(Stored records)

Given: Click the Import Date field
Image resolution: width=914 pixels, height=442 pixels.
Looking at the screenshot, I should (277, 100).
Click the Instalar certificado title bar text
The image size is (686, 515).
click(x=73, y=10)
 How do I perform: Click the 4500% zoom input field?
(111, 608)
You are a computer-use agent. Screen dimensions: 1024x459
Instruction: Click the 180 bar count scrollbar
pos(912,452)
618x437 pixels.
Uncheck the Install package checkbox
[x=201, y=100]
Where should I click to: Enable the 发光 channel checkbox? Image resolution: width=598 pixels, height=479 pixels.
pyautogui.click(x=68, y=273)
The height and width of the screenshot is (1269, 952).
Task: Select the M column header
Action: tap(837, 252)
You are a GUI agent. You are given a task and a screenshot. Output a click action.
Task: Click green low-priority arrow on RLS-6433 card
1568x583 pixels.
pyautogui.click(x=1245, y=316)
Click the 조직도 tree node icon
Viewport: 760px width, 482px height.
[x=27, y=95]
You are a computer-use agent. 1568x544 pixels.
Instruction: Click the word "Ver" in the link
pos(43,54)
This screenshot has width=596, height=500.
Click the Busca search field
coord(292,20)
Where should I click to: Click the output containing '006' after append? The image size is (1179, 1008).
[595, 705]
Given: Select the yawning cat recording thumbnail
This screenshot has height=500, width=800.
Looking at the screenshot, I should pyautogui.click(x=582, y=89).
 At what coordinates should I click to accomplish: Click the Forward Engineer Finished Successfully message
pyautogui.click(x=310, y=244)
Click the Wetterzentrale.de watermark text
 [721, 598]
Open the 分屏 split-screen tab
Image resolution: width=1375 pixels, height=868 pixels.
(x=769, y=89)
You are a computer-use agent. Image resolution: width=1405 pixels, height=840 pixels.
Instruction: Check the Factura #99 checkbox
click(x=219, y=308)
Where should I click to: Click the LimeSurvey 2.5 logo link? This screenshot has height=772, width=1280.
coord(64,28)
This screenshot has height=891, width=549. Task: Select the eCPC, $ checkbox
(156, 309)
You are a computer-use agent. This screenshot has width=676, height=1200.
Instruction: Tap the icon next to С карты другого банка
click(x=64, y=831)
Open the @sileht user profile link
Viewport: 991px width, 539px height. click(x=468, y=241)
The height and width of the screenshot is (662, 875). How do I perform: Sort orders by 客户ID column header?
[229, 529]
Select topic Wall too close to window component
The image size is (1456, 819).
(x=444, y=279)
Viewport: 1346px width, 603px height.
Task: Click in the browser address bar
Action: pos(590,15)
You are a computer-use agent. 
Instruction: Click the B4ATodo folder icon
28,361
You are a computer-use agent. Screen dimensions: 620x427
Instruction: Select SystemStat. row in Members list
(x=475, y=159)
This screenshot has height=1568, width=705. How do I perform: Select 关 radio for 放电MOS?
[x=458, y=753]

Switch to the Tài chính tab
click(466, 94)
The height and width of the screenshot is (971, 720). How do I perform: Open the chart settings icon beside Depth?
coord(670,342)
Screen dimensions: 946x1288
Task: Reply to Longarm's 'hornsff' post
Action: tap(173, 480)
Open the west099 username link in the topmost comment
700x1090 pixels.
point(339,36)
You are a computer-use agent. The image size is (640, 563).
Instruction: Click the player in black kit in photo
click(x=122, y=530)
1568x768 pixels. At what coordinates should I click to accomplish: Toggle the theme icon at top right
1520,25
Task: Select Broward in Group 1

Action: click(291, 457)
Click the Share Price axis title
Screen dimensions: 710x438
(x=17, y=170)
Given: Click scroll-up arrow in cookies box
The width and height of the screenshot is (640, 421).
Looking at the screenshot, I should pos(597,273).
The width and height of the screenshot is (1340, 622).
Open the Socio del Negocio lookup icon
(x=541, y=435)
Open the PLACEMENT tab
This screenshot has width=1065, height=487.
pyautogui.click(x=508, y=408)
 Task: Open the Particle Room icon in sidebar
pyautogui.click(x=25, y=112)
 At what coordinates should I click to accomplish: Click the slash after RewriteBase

§ **Task goal**
Would you print all of the records exactly as they were given?

§ **Completed exercise**
Given: Click the Import Date field
Image resolution: width=914 pixels, height=442 pixels.
Looking at the screenshot, I should (277, 100).
Click the Instalar certificado title bar text
The image size is (686, 515).
click(x=73, y=10)
 How do I perform: Click the 4500% zoom input field?
(111, 608)
You are a computer-use agent. Screen dimensions: 1024x459
Instruction: Click the 180 bar count scrollbar
pos(912,452)
618x437 pixels.
Uncheck the Install package checkbox
[x=201, y=100]
Where should I click to: Enable the 发光 channel checkbox? Image resolution: width=598 pixels, height=479 pixels.
pyautogui.click(x=68, y=273)
The height and width of the screenshot is (1269, 952).
Task: Select the M column header
Action: tap(837, 252)
You are a GUI agent. You are given a task and a screenshot. Output a click action.
Task: Click green low-priority arrow on RLS-6433 card
1568x583 pixels.
pyautogui.click(x=1245, y=316)
Click the 조직도 tree node icon
Viewport: 760px width, 482px height.
[x=27, y=95]
You are a computer-use agent. 1568x544 pixels.
Instruction: Click the word "Ver" in the link
pos(43,54)
This screenshot has width=596, height=500.
Click the Busca search field
coord(292,20)
Where should I click to: Click the output containing '006' after append? The image size is (1179, 1008).
[595, 705]
Given: Select the yawning cat recording thumbnail
This screenshot has height=500, width=800.
Looking at the screenshot, I should pyautogui.click(x=582, y=89).
 At what coordinates should I click to accomplish: Click the Forward Engineer Finished Successfully message
pyautogui.click(x=310, y=244)
Click the Wetterzentrale.de watermark text
 [721, 598]
Open the 分屏 split-screen tab
Image resolution: width=1375 pixels, height=868 pixels.
(x=769, y=89)
You are a computer-use agent. Image resolution: width=1405 pixels, height=840 pixels.
Instruction: Check the Factura #99 checkbox
click(x=219, y=308)
Where should I click to: Click the LimeSurvey 2.5 logo link? This screenshot has height=772, width=1280.
coord(64,28)
This screenshot has height=891, width=549. Task: Select the eCPC, $ checkbox
(156, 309)
You are a computer-use agent. This screenshot has width=676, height=1200.
Instruction: Tap the icon next to С карты другого банка
click(x=64, y=831)
Open the @sileht user profile link
Viewport: 991px width, 539px height. click(x=468, y=241)
The height and width of the screenshot is (662, 875). How do I perform: Sort orders by 客户ID column header?
[229, 529]
Select topic Wall too close to window component
The image size is (1456, 819).
(x=444, y=279)
Viewport: 1346px width, 603px height.
Task: Click in the browser address bar
Action: pos(590,15)
You are a computer-use agent. 
Instruction: Click the B4ATodo folder icon
28,361
You are a computer-use agent. Screen dimensions: 620x427
Instruction: Select SystemStat. row in Members list
(x=475, y=159)
This screenshot has height=1568, width=705. How do I perform: Select 关 radio for 放电MOS?
[x=458, y=753]

Switch to the Tài chính tab
click(466, 94)
The height and width of the screenshot is (971, 720). How do I perform: Open the chart settings icon beside Depth?
coord(670,342)
Screen dimensions: 946x1288
Task: Reply to Longarm's 'hornsff' post
Action: tap(173, 480)
Open the west099 username link in the topmost comment
700x1090 pixels.
point(339,36)
You are a computer-use agent. The image size is (640, 563).
Instruction: Click the player in black kit in photo
click(x=122, y=530)
1568x768 pixels. At what coordinates should I click to accomplish: Toggle the theme icon at top right
1520,25
Task: Select Broward in Group 1

Action: click(291, 457)
Click the Share Price axis title
Screen dimensions: 710x438
(x=17, y=170)
Given: Click scroll-up arrow in cookies box
The width and height of the screenshot is (640, 421).
Looking at the screenshot, I should pos(597,273).
The width and height of the screenshot is (1340, 622).
Open the Socio del Negocio lookup icon
(x=541, y=435)
Open the PLACEMENT tab
This screenshot has width=1065, height=487.
pyautogui.click(x=508, y=408)
 Task: Open the Particle Room icon in sidebar
pyautogui.click(x=25, y=112)
 At what coordinates should I click to accomplish: Click the slash after RewriteBase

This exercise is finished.